### What this task involves:
Take nothing but the lines from the one with "Where should I click to: Open" through the one with "Task: Uncheck Save in Background" in the entries below, both ends kept, and return them exactly with pictures left out.

### Dataset records:
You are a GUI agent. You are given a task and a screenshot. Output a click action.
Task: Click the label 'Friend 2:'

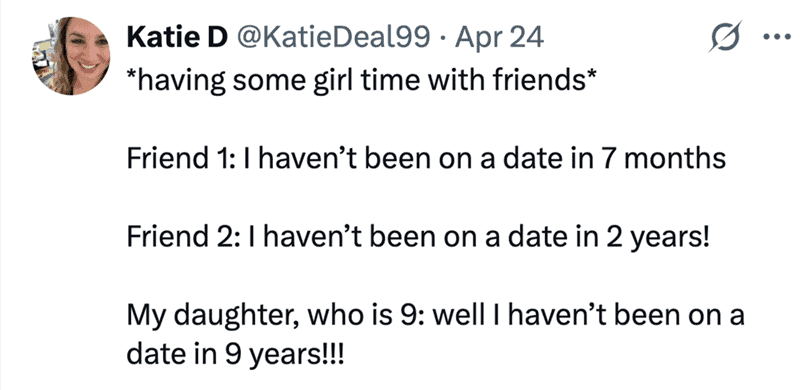[186, 237]
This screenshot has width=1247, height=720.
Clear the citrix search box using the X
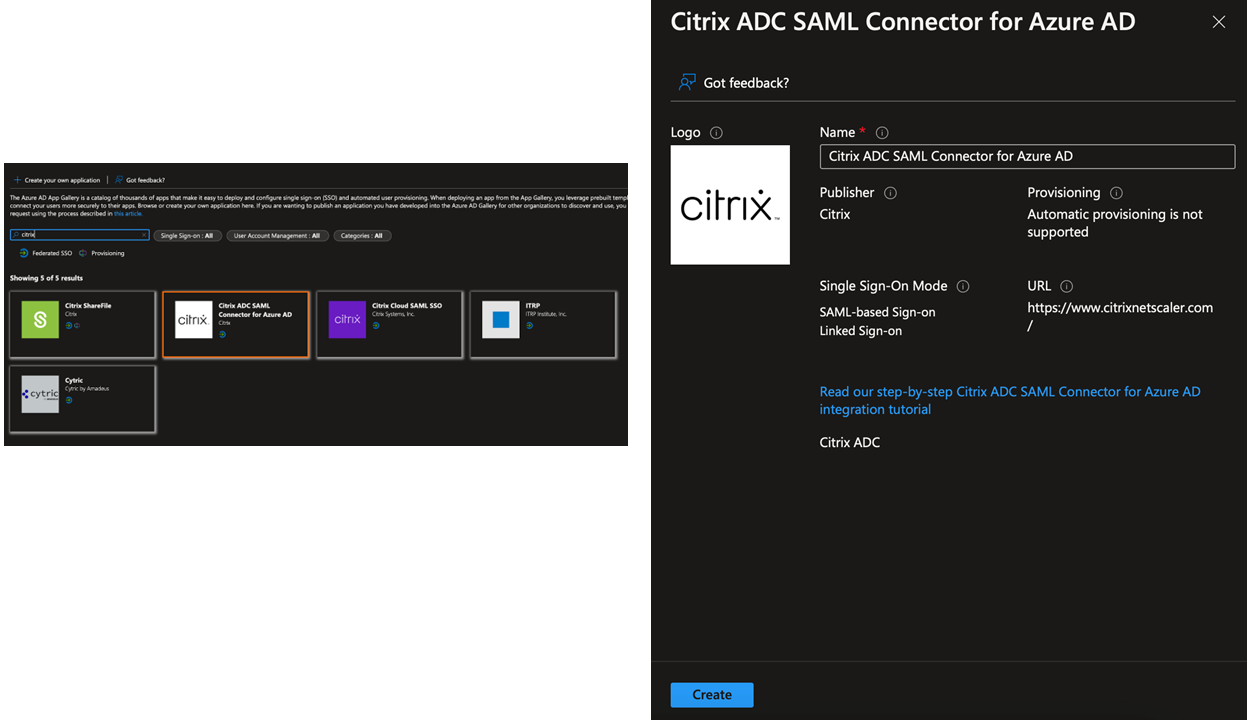coord(144,235)
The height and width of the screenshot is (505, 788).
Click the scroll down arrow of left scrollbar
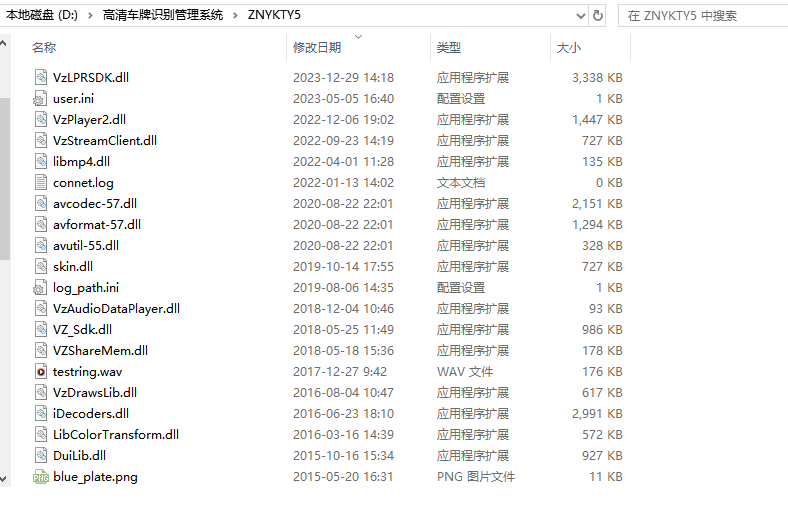[x=4, y=479]
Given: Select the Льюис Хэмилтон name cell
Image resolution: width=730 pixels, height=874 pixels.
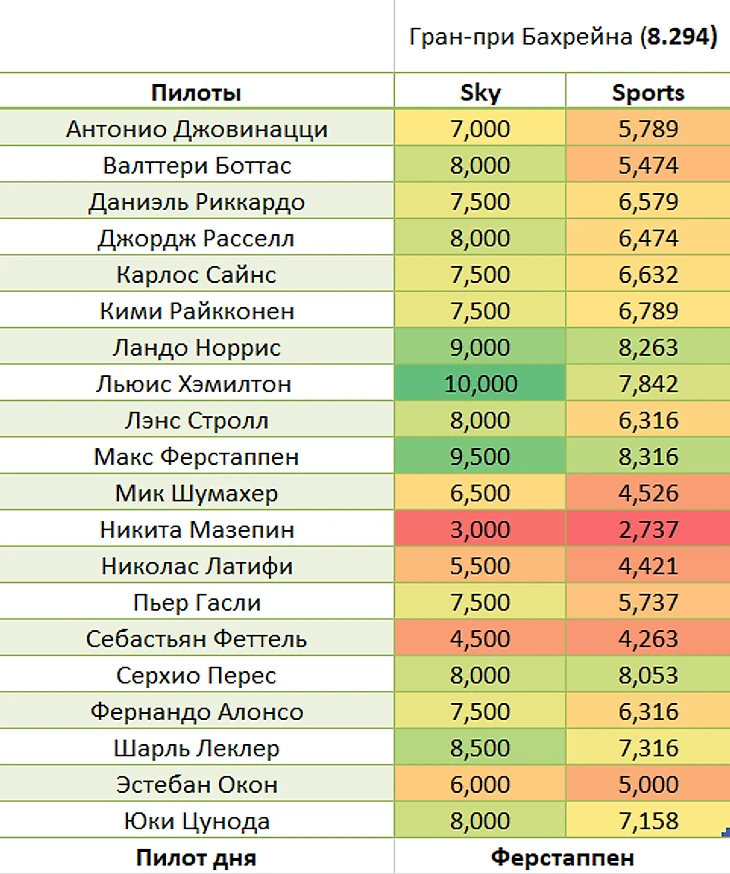Looking at the screenshot, I should coord(197,383).
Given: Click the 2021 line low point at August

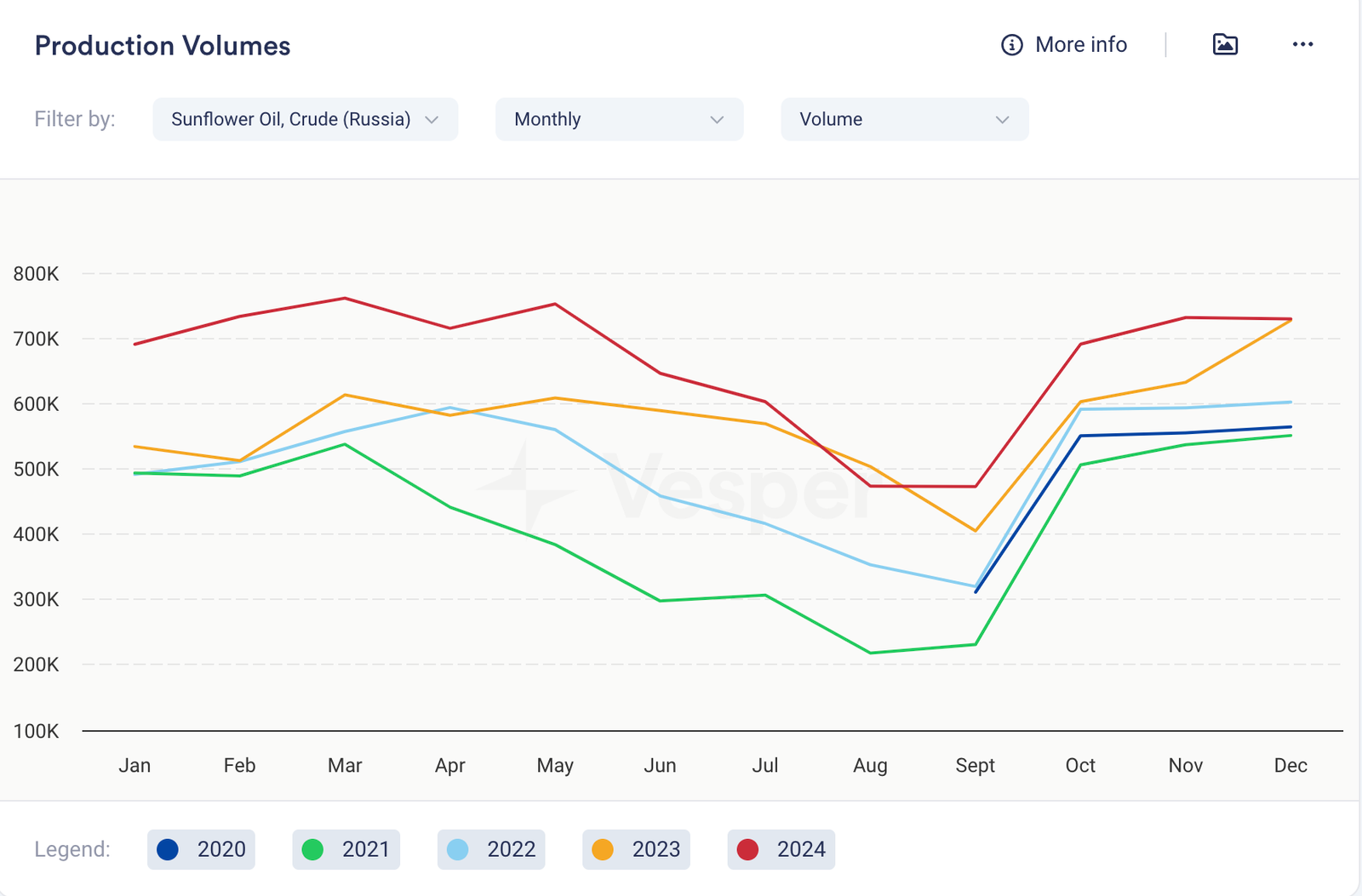Looking at the screenshot, I should click(870, 653).
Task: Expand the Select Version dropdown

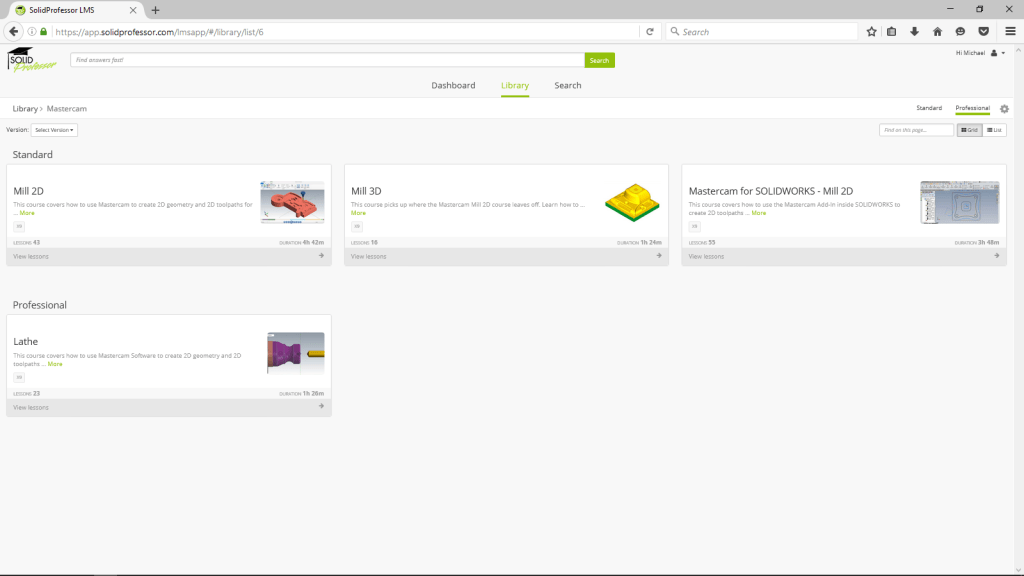Action: (54, 130)
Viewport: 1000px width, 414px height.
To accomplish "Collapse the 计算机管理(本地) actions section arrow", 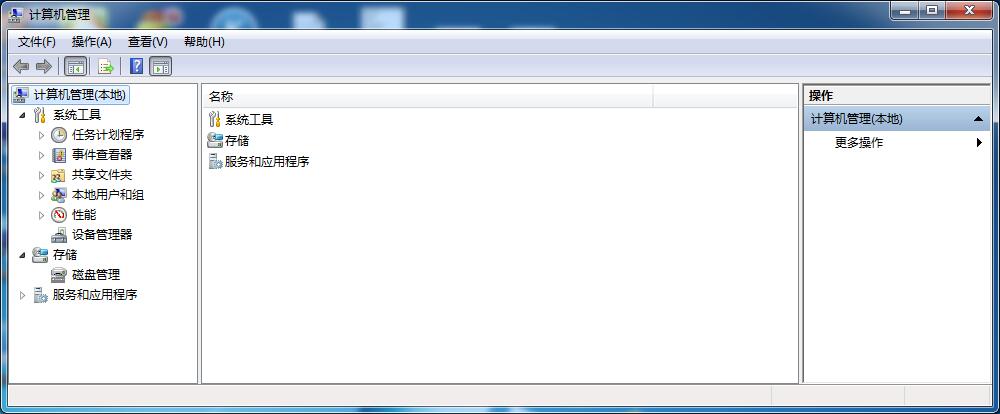I will point(978,119).
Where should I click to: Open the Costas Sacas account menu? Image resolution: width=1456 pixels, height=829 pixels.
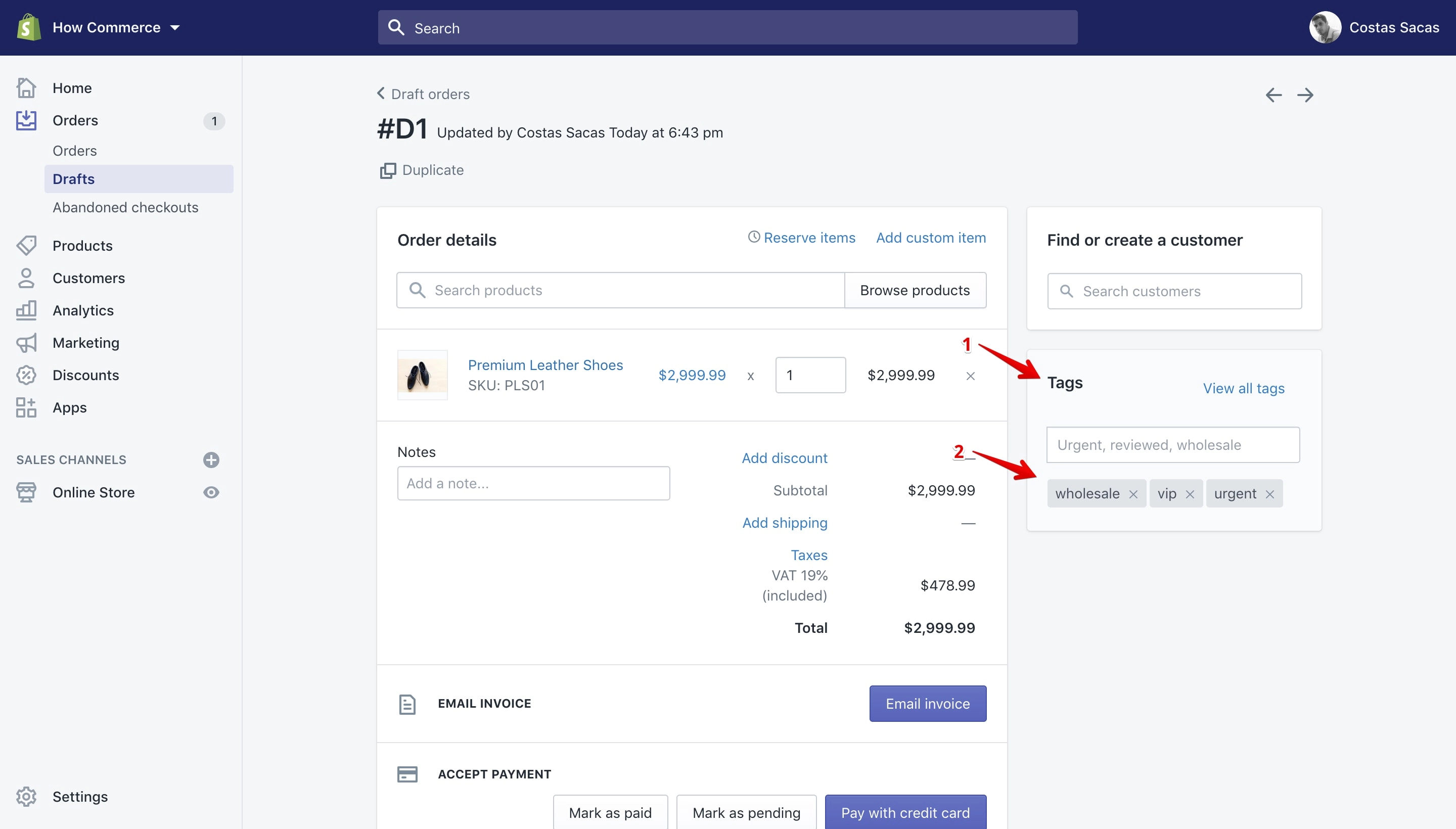[1374, 27]
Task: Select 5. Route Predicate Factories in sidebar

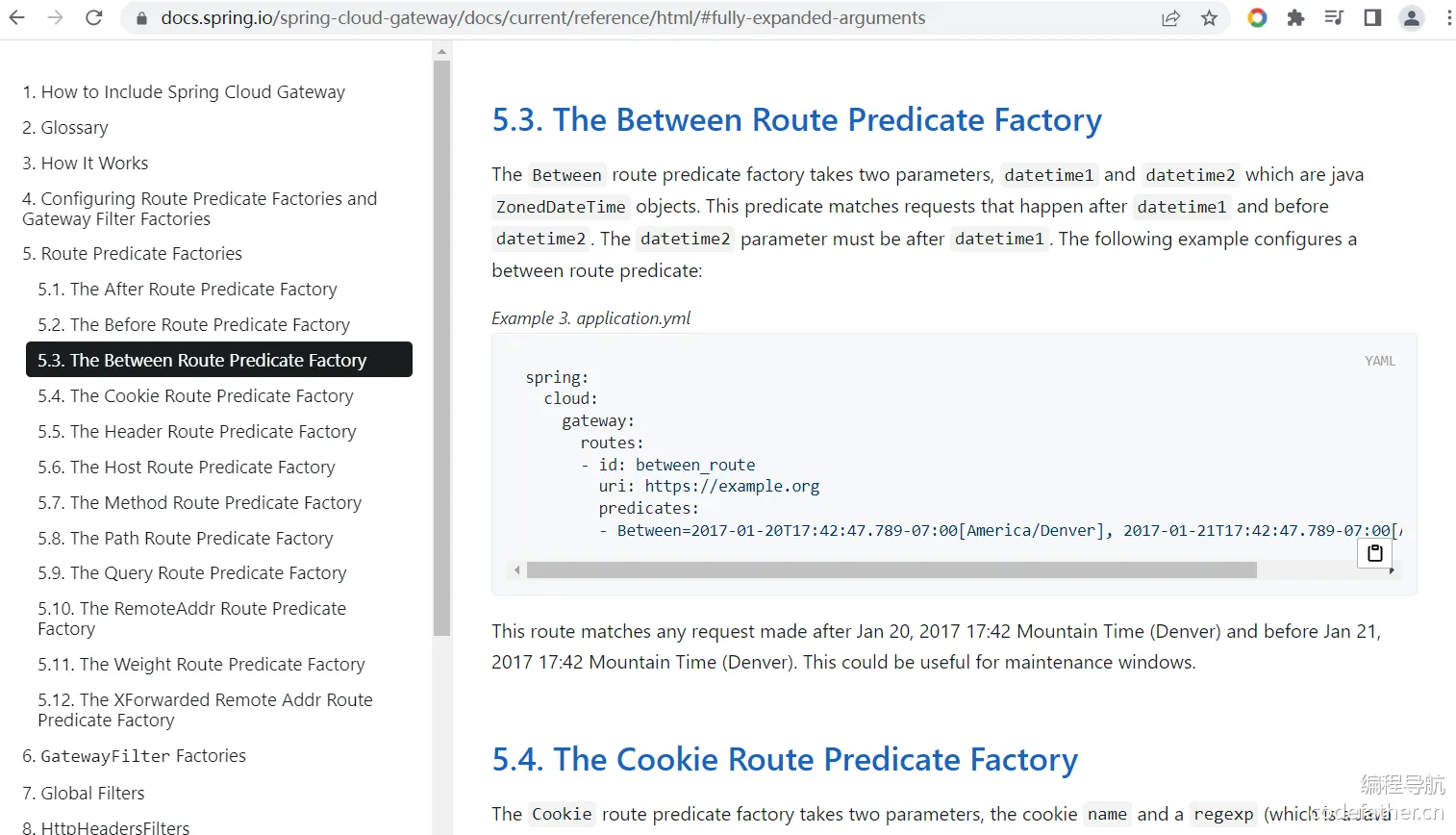Action: [132, 253]
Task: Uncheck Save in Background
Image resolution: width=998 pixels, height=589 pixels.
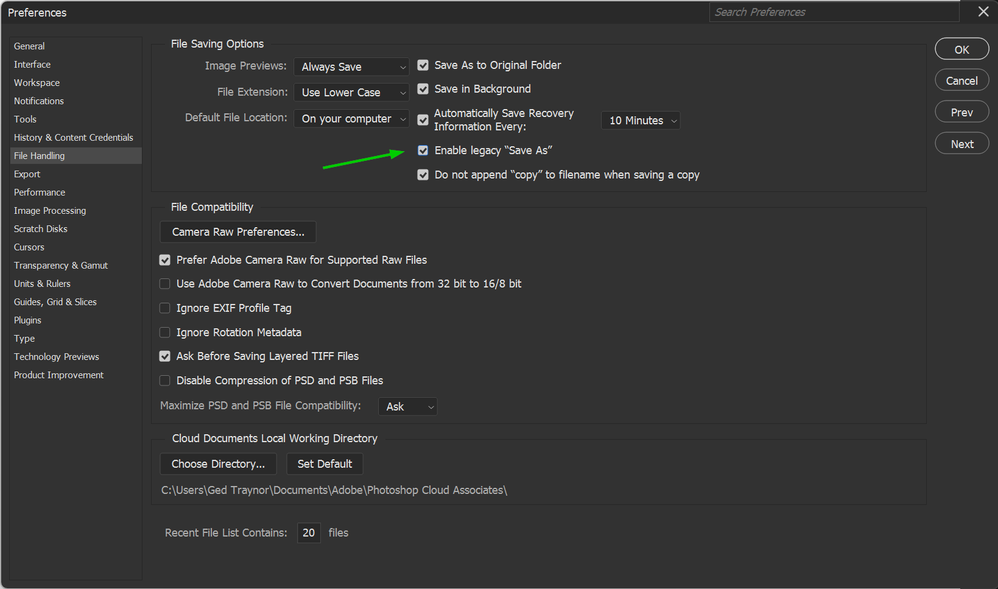Action: tap(423, 89)
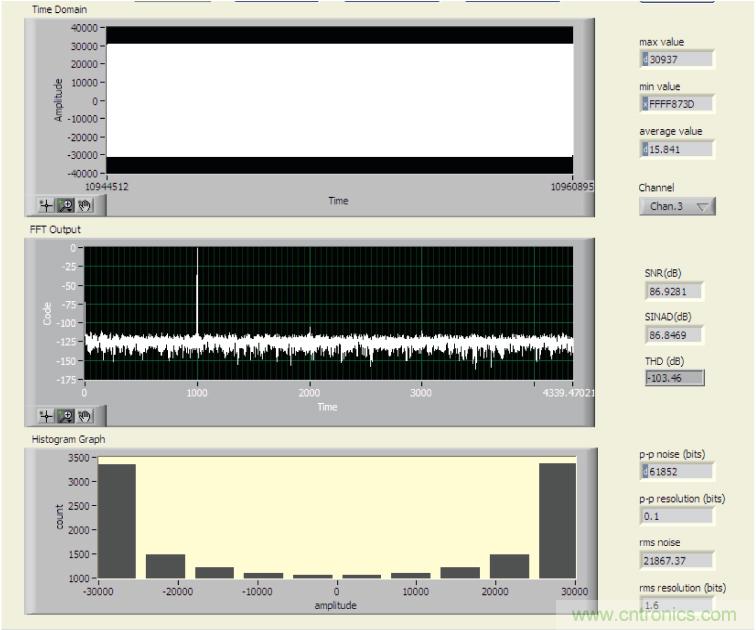Click the max value field showing 30937
Screen dimensions: 756x630
coord(680,59)
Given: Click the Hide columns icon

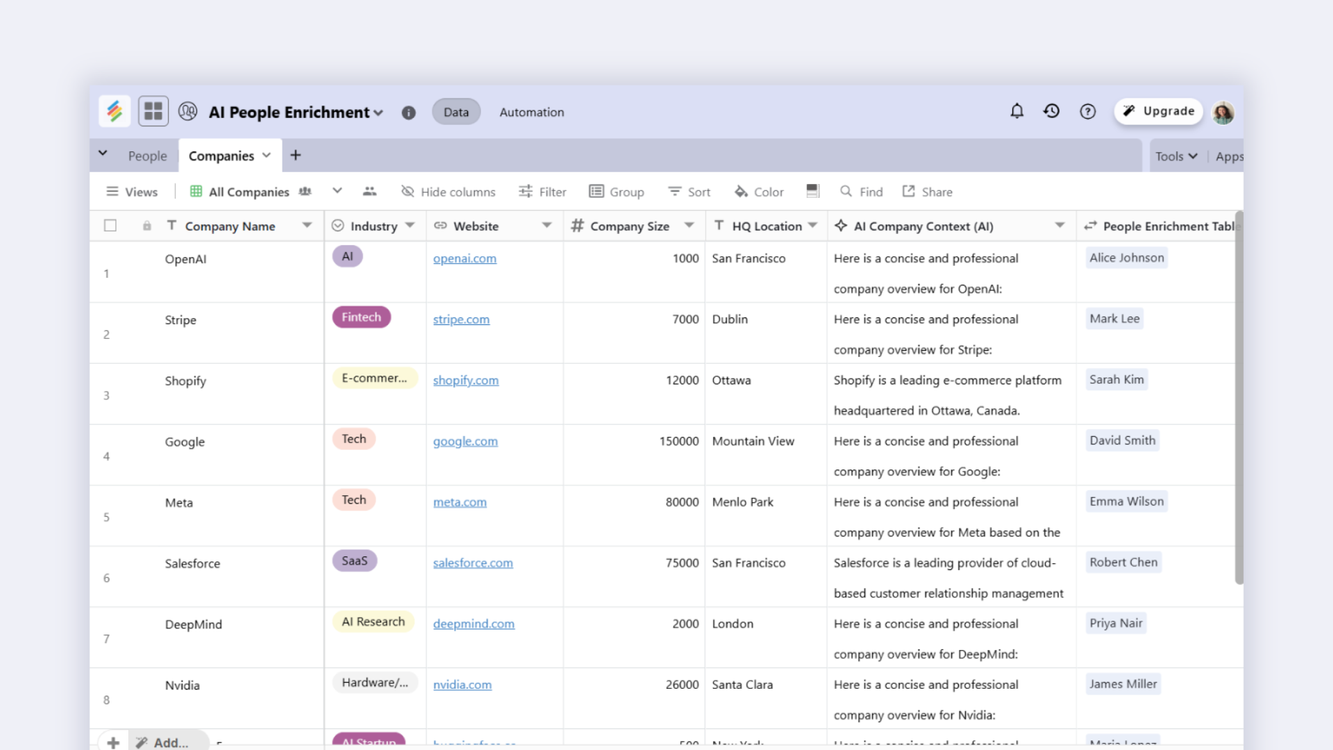Looking at the screenshot, I should [x=406, y=191].
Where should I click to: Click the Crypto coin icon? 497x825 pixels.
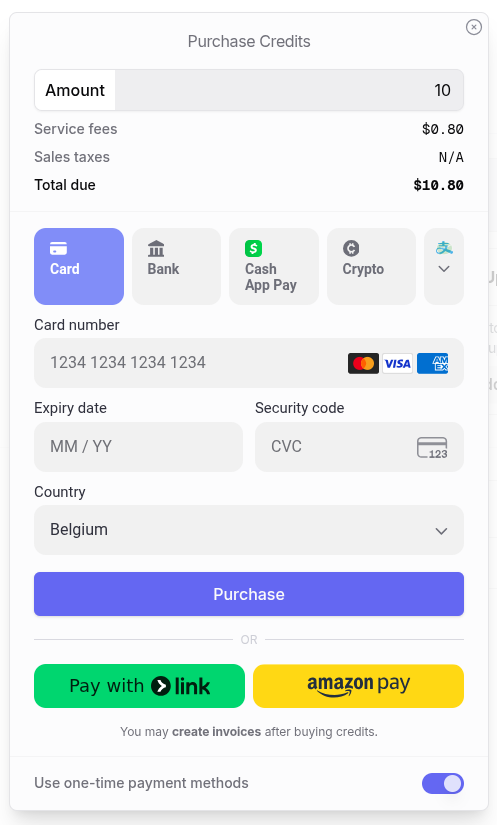[351, 248]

### Exercise response:
Where should I click to: Open the Costas Sacas account menu? Image resolution: width=1456 pixels, height=829 pixels.
[1374, 27]
Task: Select 5. Route Predicate Factories in sidebar

Action: [132, 253]
Task: Uncheck Save in Background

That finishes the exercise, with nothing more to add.